CCass,1/07/1982,1408
La Cour de Cassation a statué que le juge dispose d'un pouvoir discrétionnaire pour prendre en compte ou non les témoignages produits. Cette décision souligne l'autonomie du magistrat dans l'appréciation souveraine des preuves présentées au tribunal.
Points clés
- Pouvoir discrétionnaire du juge sur les témoignages.
- Liberté d'appréciation des preuves par le magistrat.

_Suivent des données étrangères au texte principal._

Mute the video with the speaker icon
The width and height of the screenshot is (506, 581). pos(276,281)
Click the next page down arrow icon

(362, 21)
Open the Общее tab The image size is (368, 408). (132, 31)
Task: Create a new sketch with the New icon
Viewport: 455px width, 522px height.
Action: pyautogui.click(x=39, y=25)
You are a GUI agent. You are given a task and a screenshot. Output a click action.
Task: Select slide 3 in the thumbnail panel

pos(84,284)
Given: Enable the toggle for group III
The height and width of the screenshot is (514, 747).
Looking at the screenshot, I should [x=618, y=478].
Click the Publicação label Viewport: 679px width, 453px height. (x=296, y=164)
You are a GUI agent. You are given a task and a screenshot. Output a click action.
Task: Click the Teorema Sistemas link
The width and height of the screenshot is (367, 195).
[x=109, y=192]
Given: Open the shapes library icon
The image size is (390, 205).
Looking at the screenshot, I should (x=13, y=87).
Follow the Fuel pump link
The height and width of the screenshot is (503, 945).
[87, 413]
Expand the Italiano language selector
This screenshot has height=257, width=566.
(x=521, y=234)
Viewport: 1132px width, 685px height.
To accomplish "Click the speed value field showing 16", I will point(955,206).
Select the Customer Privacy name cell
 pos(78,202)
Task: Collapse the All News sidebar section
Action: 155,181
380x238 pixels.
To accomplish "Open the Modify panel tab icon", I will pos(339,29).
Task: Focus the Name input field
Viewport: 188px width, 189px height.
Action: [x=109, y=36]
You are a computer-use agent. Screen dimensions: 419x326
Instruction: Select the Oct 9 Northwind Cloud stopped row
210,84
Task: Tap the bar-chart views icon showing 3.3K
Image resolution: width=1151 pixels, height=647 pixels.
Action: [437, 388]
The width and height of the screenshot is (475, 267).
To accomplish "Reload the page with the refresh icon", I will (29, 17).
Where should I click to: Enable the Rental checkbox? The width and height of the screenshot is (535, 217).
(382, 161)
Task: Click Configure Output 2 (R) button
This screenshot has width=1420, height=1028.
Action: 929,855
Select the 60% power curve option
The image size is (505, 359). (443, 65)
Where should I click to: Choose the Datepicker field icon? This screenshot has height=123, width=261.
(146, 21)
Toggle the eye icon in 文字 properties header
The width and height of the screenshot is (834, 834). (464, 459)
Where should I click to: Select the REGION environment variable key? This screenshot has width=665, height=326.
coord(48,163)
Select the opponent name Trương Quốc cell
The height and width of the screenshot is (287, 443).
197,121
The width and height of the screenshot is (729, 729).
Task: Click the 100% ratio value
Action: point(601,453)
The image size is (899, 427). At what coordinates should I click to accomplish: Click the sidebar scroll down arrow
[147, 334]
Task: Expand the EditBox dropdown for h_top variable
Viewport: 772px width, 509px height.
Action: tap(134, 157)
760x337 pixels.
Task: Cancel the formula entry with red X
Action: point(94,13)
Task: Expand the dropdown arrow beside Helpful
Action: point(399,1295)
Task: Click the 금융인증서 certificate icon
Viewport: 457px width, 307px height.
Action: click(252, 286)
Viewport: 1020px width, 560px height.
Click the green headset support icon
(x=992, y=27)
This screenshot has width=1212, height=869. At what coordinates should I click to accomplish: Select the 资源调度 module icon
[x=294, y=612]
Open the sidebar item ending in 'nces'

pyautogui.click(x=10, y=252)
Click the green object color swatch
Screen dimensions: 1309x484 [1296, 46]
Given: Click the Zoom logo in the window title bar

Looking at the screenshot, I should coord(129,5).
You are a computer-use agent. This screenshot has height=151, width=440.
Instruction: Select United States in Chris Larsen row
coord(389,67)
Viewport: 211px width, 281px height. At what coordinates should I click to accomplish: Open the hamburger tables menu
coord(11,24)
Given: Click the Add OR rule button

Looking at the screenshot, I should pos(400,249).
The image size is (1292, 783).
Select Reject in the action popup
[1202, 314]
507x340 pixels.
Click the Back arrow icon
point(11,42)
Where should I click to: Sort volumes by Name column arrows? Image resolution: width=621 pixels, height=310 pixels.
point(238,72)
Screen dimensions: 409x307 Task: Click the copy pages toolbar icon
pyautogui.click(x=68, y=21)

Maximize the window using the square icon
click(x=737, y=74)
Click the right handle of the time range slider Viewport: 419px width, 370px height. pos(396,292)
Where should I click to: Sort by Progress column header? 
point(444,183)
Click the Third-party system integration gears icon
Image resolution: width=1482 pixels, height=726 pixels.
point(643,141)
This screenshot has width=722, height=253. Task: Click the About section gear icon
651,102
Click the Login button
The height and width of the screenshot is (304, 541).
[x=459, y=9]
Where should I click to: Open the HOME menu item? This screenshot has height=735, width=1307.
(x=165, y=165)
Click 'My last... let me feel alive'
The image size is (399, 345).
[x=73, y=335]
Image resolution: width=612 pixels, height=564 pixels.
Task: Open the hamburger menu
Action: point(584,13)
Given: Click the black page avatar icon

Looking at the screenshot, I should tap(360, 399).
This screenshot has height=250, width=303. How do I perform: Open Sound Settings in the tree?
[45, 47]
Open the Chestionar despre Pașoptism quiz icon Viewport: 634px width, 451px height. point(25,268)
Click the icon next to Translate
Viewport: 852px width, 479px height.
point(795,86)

- Autonomie du juge dans la formation de sa conviction intime.
Résumé
L'arrêt de la Cour de Cassation du 1er juillet 1982, sous la référence 1408, établit un principe fondamental du droit processuel : le pouvoir discrétionnaire du juge en matière d'appréciation des témoignages. Cela signifie que le magistrat n'est pas lié par la simple production d'un témoignage, mais qu'il est libre de lui accorder ou non une valeur probante, en fonction de sa conviction intime et de l'ensemble des éléments du dossier. Ce pouvoir est une manifestation de l'indépendance judiciaire et de la liberté de la preuve, permettant au juge d'évaluer la crédibilité des témoins, la cohérence de leurs déclarations et leur pertinence par rapport aux faits. Il ne s'agit pas d'un pouvoir arbitraire, mais d'une prérogative exercée dans le respect des règles de procédure et des droits de la défense, visant à la manifestation de la vérité judiciaire. Cette décision renforce le rôle central du juge comme arbitre et garant de l'équité du procès, lui conférant la responsabilité d'apprécier souverainement les preuves pour forger sa décision.